116 refugees who had been living in Greek camps flew into the German city of Hanover on Wednesday, February 17. The group was composed of 53 adults and 63 children.
26 family groups of refugees have arrived in Germany, the German interior ministry said in a press release on Wednesday. The 53 adults and 63 children have already been granted refugee status by the Greek authorities, continued the press release.
The latest 116 people to land in the German city of Hanover are part of an agreed contingent of people in need of protection. The agreement was signed between Germany and Greece in March 2020.
Back then, Germany said they would be ready to provide a passage to Germany for 244 ill children and their families as well as 53 unaccompanied minors.
Then, after a fire destroyed the main migrant camp on the Greek island of Lesbos, the German government offered places to a further 150 unaccompanied minors. This group was then extended further, to offer places in Germany to 1,553 members of refugee families.
'First direct relocation' from Lesbos to Germany
IOM Greece on Twitter noted that the latest flight represented "the first direct relocation from a Greek island to another European country under the EU relocation scheme." IOM added that the project was "continu[ing] to support vulnerable people in need."
The relocation program has been a collaboration between the Ministry of Migration and Asylum in Greece, the Greek Asylum Service, the UNHCR, the International Organization for Migration (IOM). UNICEF, the UN children's agency, also supports parts of the program which concern unaccompanied minors.
According to UNHCR figures in January, a total of 2,235 people had been relocated from Greece to various European countries, including Belgium, Bulgaria, France, Croatia, Finland, Iceland, Ireland, Italy, the Netherlands, Norway, Portugal, Luxembourg, Lithuania, Slovenia, Switzerland and Germany.

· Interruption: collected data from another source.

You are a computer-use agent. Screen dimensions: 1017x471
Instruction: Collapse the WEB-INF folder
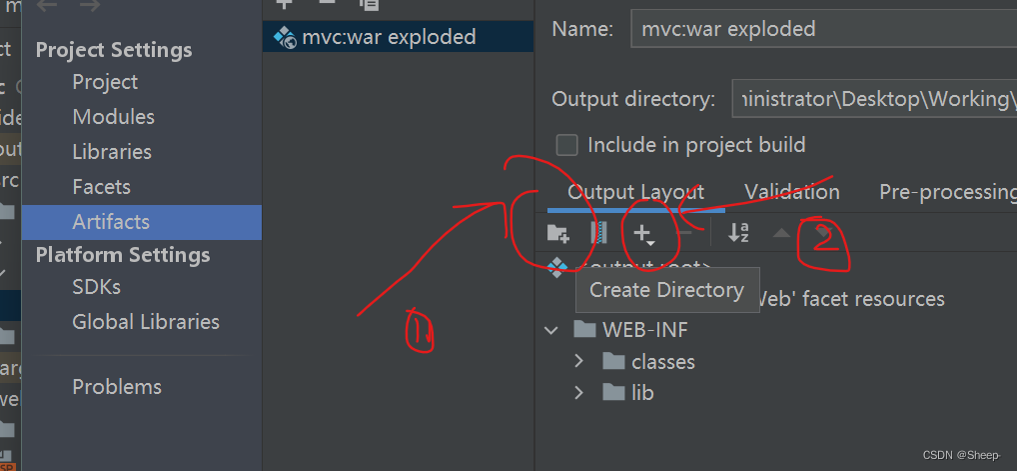tap(551, 330)
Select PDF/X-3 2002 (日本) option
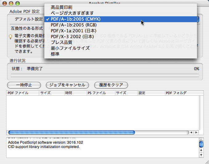 click(74, 37)
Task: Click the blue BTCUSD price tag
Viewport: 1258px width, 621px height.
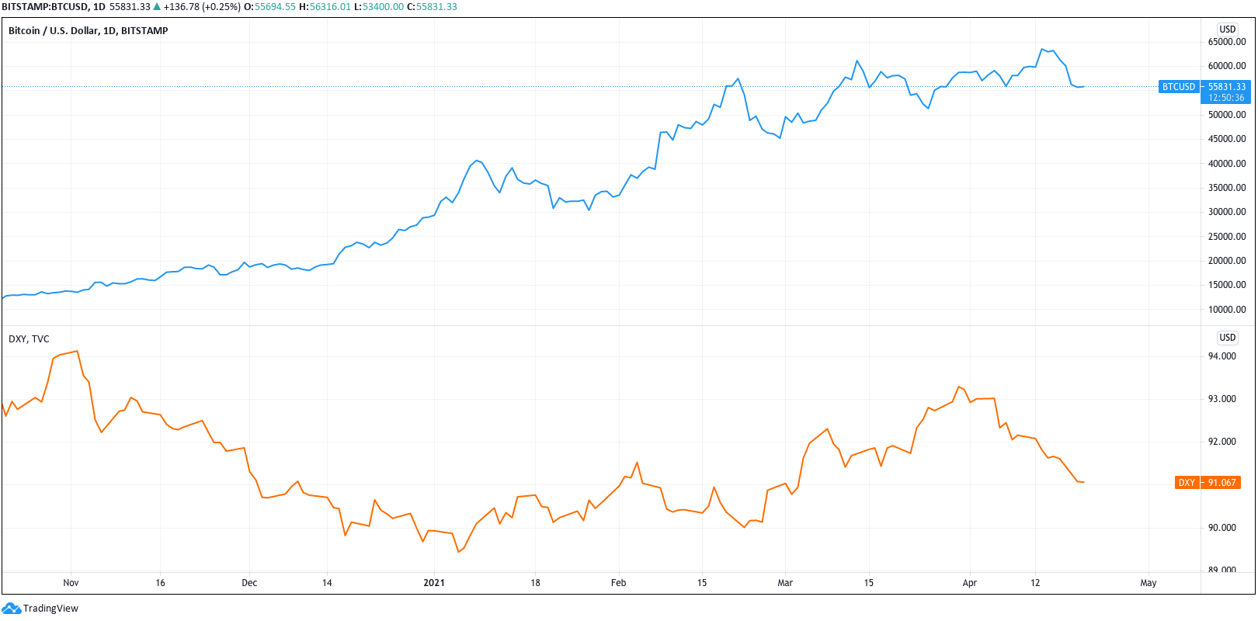Action: pyautogui.click(x=1178, y=87)
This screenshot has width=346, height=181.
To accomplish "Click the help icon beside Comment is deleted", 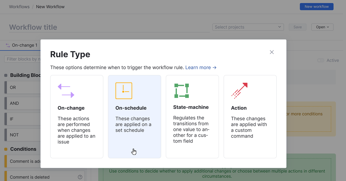I will (80, 177).
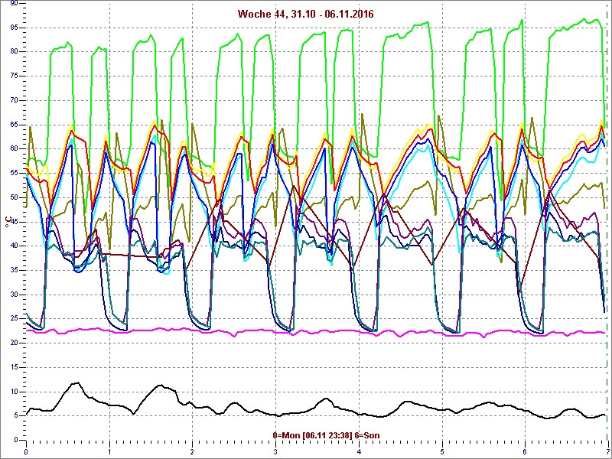Click x-axis tick label 7 at right end
This screenshot has width=612, height=459.
click(x=607, y=451)
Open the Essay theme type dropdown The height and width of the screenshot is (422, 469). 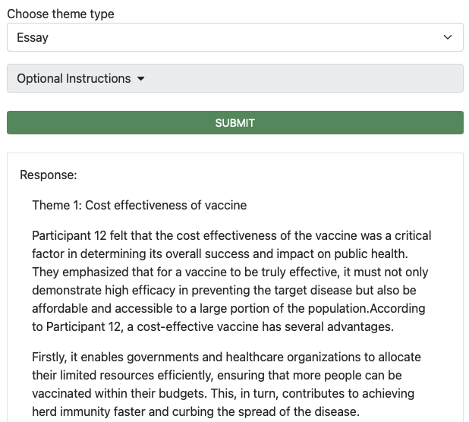tap(235, 37)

Destination: Various German states
The families will be shared out between several German states, including Baden-Württemberg, Bavaria, Hessen, Lower Saxony, North Rhine Westphalia, Rhineland Palatinate, Schleswig-Holstein up near the Danish border and Thuringia.
The German Interior Minister Horst Seehofer has made sure that all such flights are operated and signed off by the German federal government. The families are then sent to various German states, depending on where they might already have relatives, or their particular medical needs.
According to the German government, since April 2020, 1,677 people have now arrived in Germany on flights like these.
According to the latest UNHCR data from February 14, there are still "some 17,200 refugees and asylum seekers residing on the Greek islands." 48% of those come from Afghanistan originally, 16% from Syria and 8% from Somalia.
Looking for a school and a hospital
In January, the UN refugee agency UNHCR reported on one Somali family who was relocated to Germany from Greece in December 2020. 18-year-old Nasro Mohamed came with her severely ill brother and their mother, Hindi Adan, from Athens and landed in Germany on December 10.
Nasro's wish was to find a doctor for her brother and a school for herself. She explained to UNHCR that her brother "cannot walk. He cannot speak. He needs constant medical care." Partly because of this, Nasro hopes to study and become a doctor, so that "maybe I can help him."
From Somalia to Speyer
UNHCR reported that Nasro and her family have ended up in the south-western German city of Speyer. They fled Somalia three years ago, after Nasro’s father was killed by militants in the country’s capital Mogadishu.
The militants, according to UNHCR, then began threatening Hindi’s life and so she took the decision to flee to Greece in 2018. They arrived first on the Greek island of Leros, but then UNHCR helped them move, a week later, into a private apartment "due to their vulnerabilities."
The family stayed in the apartment for ten months until they were offered a place on the relocation scheme to Germany. Nasro can already speak English and she and her mother told UNHCR that they have been watching German television and hoped to start language lessons soon. They are pleased to have arrived in Germany and Nasro told UNHCR that her brother is pleased too. "My brother sees me happy, so he is smiling [too]," Nasro said.